Fault Injection

Carnegie Mellon University
18-849b Dependable Embedded Systems
Spring 1998
Authors: Robert Slater

Abstract:

Fault injection is a phrase covering a variety of techniques for inducing faults in systems to measure their response to those faults.  In particular, it can be used in both electronic hardware systems and software systems to measure the fault tolerance of the system.  For hardware, faults can be injected into simulations of the system, as well as into implementation, both on a pin or external level and, recently, on an internal level for some chips.  For software, faults can be injected into simulations of software systems, such as distributed systems, or into running software systems, at levels from the CPU registers to memory to disk to networks.  Fault injection is best used as a means for measuring the fault tolerance or robustness of a system, especially for stress testing a system that may experience faults too infrequently for normal testing.  While the theory behind fault injection is still being developed, the mechanisms are well understood.  For an embedded system designer attempting to measure the degree to which his design is resistant to faults, fault injection can be a useful technique for quantifying this aspect of design.


Contents:


Introduction

Fault injection is a testing technique used in computer systems to test both hardware and software.  It is the deliberate introduction of faults into a system, and the subsequent examination of the system for the errors and failures that result.  It can be performed on either simulations and models or working prototypes or systems in the field.  In this manner the weaknesses of interactions can be discovered, but this is a haphazard way of debugging the design errors in a system.  It is better used to test the resilience of a fault tolerant system against known faults, and thereby measure the effectiveness of the fault tolerant measures.

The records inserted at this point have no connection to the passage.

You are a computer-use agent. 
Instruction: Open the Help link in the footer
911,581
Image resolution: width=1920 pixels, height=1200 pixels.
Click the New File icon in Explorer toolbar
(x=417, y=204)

There are two main issues in fault injection, and it is along these axes that different fault tolerant techniques may de divided.  The first axis is that of simulation versus execution.  In the former, a model of the system is developed and faults are introduced into that model.  The model is then simulated to find the effects of the fault on the operation of the system.  These methods are often slower to test, but easier to change.  In the latter, the system itself is deployed, and some mechanism found to cause faults in the system, and its execution is then observed to determine the effects of the fault.  These techniques are more useful for analyzing final designs, but are typically more difficult to modify afterwards.

The second axis is that of invasive and non-invasive techniques.  The problem with sufficiently complex systems, particularly time dependant ones, is that it may be impossible to remove the footprint of the testing mechanism from the behavior of the system, independent of the fault injected.  For example, a real-time communication protocol that ordinarily would meet a deadline for a particular task might miss it because of the extra latency induced by the fault injection mechanism.  Invasive techniques are those which leave behind such a footprint during testing.  Non-invasive techniques are able to mask their presence so as to have no effect on the system other than the faults they inject.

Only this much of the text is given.